Chapter 10 Tufte’s Principles of Data-Ink
Huazhang Liu and Jianfeng Zhuang
10.1 Overview
As we are building a new data visualization, we often add more elements to the graph that may only provide small details but takes more attention away from the main takeaways. To solve this issue, Edward Tufte, an expert whose work has contributed significantly to data visualization, introduces the concept of data-ink.
This section covers the concepts and examples of data-ink introduced by Edward Tufte in The Visual Display of Quantitative Information.
The term, ‘data-ink’, is defined as the total ink on a graph that represents data. Tufte claims that good graphical representations maximize data-ink and erase as much non-data-ink as possible. Thus, he defines the data-ink ratio is the proportion of a graphic’s ink devoted to the non-redundant display of data-information. It should equal to (1 - the proportion of graphics that can be erased without loss of data-information).

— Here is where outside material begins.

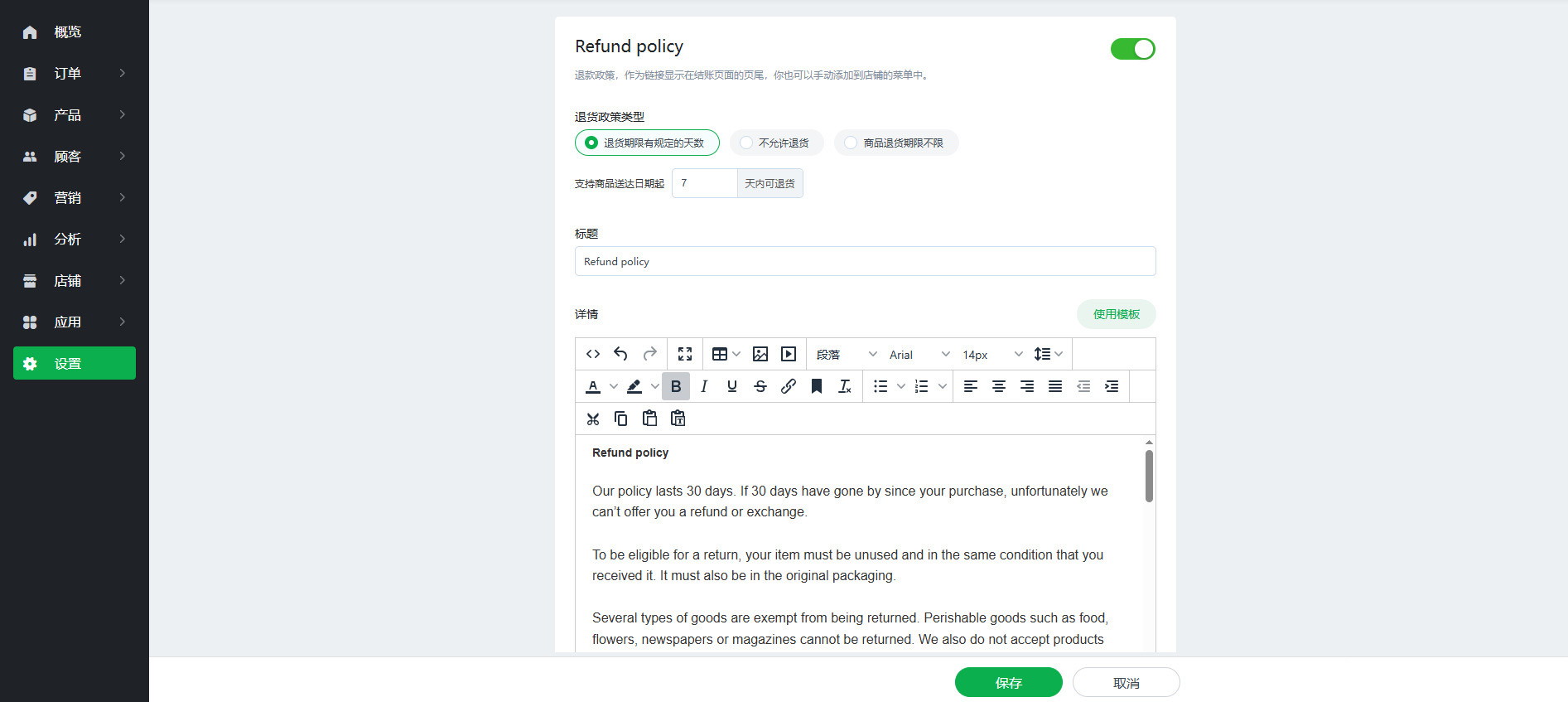1568x702 pixels.
Task: Center align the text
Action: tap(999, 386)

Tufte gives the following five principles:
- Above all else show data.
- Maximize the data-ink ratio.
- Erase non-data-ink.
- Erase redundant data-ink.
- Revise and edit of data-ink:
The following sections introduce examples based on Tufte’s techniques about data-ink.
We use ggplot2
, ggtheme
and ggExtra
packages to draw the examples with data-ink requirements.
10.2 Minimal Line Plot
The purpose of the minimal line plot is to keep the data-ink ratio equal to (1 - the proportion of graphic that can be erased without loss of data-information). There is not extra lines or points in the plot, such as axis. It is easier to see in time series.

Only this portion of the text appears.